The nurturing relationship that parents can form with their children is the main focus of attachment parenting. The best way to raise secure, self-reliant, and compassionate children, in the opinion of many, is through that nurturing connection. They argue that a strong, trusting attachment to parents as children lays the groundwork for strong bonds and independence in adulthood. This method of parenting is specifically geared at the early stages of childhood (newborn to 2 years old).

Characteristics

Maximum skin-to-skin contact.

Attachment parenting focuses on keeping the baby or even toddler close to you as much as possible. This can be through a carrying sling or harness or even just laying them on your chest.

Related article: Kangaroo Care

Utilizing positive discipline principles.

Even the youngest babies should be diverted, redirected, and guided by their parents, who should also set a good example. Understanding the message that a child’s bad behavior is conveying is the goal of attachment parenting.

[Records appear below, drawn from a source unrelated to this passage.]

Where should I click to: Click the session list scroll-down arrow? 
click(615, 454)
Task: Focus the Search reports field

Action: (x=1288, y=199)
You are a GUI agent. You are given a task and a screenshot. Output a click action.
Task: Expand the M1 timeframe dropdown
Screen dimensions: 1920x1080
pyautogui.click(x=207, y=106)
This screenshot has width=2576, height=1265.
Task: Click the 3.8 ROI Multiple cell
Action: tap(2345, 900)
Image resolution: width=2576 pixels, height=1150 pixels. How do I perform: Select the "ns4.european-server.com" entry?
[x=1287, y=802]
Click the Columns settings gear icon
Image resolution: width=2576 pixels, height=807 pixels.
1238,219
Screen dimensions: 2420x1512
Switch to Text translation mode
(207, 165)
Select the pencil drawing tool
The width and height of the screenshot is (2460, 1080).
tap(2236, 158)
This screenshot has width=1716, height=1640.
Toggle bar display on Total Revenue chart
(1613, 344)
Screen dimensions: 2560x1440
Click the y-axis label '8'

And rather than spanking or simply imposing their will on kids, parents are urged to work out a solution with them.

Parenting touch throughout the nighttime.

Making arrangements for “co-sleeping” is advised by experts in attachment parenting. An infant sleeps in the same room as their parents when co-sleeping so that they can feed and comfort them during the night. Some parents “bed-share,” or put their infants in the same bed as them. Be aware though that the American Academy of Pediatrics currently advises against this due to the possibility of increasing the risk of SIDS.

Related Article: SIDS and SUID

Understanding through sensitivity to feelings.

Parents who practice attachment parenting view all emotional outbursts, including persistent tantrums, as genuine attempts at communication. Instead of being punished or disregarded, those efforts should be understood and taken seriously.

Effects on Children

Over-dependent children and stress parents.

Parents that are always giving in to their child’s every need are probably extremally stressed out. Raising a child that is always given what they want seldom has positive outcomes. Overdependent children have a much harder time with separation anxiety when it comes time for school or even a babysitter for those stressed out parents.

Bed sharing and the negative effects.

There is a ton of research against bed-sharing and co-sleeping. Too much to get into on this article, but please check out our related article on SIDS.

Our Take

I believe that authoritative is probably the best on the list. I also believe that most of you agree. It isn’t perfect though. Which is why I think that all parents should be utilizing a hybrid parenting style for the best success. I will reiterate something though – I am not a doctor; I am just a dad. My goal is to present the information clearly, so that you can make the best informed decision for your child and family.

You may be an authoritative parent that also practices elements from authoritarian parenting or attachment parenting, or both. To that, I would say that you are a great parent! You being on this site already shows that you care about your child’s development. That by itself is enough for a round of applause!

Frequently Asked Questions

What are the five types of parenting styles?

Authoritative Parenting, Authoritarian Parenting, Attachment Parenting, Permissive Parenting, and Uninvolved Parenting

Which parenting style is typically considered the best?

Most would agree that Authoritative Parenting is the most beneficial for you and your child. However, it should be noted that it may not be the end all be all to parenting. Utilizing a hybrid method that changes to your child’s needs may be the best option.

Which parenting style is the worst?

Most agree that the worst is by far Authoritative Parenting. I also like to add uninvolved parenting to the mix of worst contenders.